- _ASSIGNMENT_: Below are records; print only the lines from the line containing "Instruction: Click the couple selfie photo" to the end, both included, reproduced exactly and without the pictures.

- _RECORDS FOR THIS EXERCISE_:
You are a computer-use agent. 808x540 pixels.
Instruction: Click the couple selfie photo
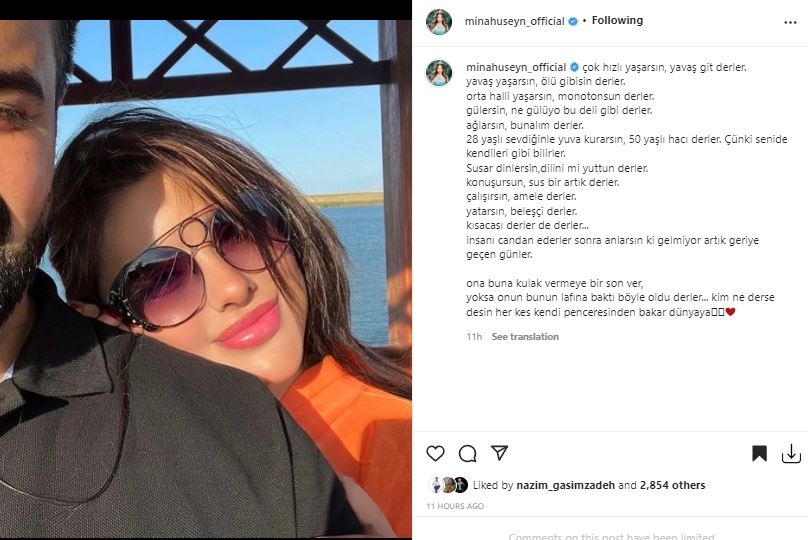[206, 279]
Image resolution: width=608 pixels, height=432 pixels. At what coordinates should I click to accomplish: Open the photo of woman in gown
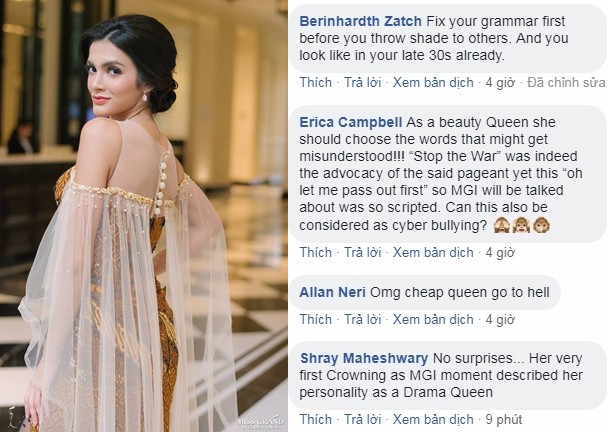[144, 216]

- _FINISHED EXERCISE_:
Instruction: Click the couple selfie photo
[206, 279]
Image resolution: width=608 pixels, height=432 pixels. At what coordinates should I click to accomplish: Open the photo of woman in gown
[144, 216]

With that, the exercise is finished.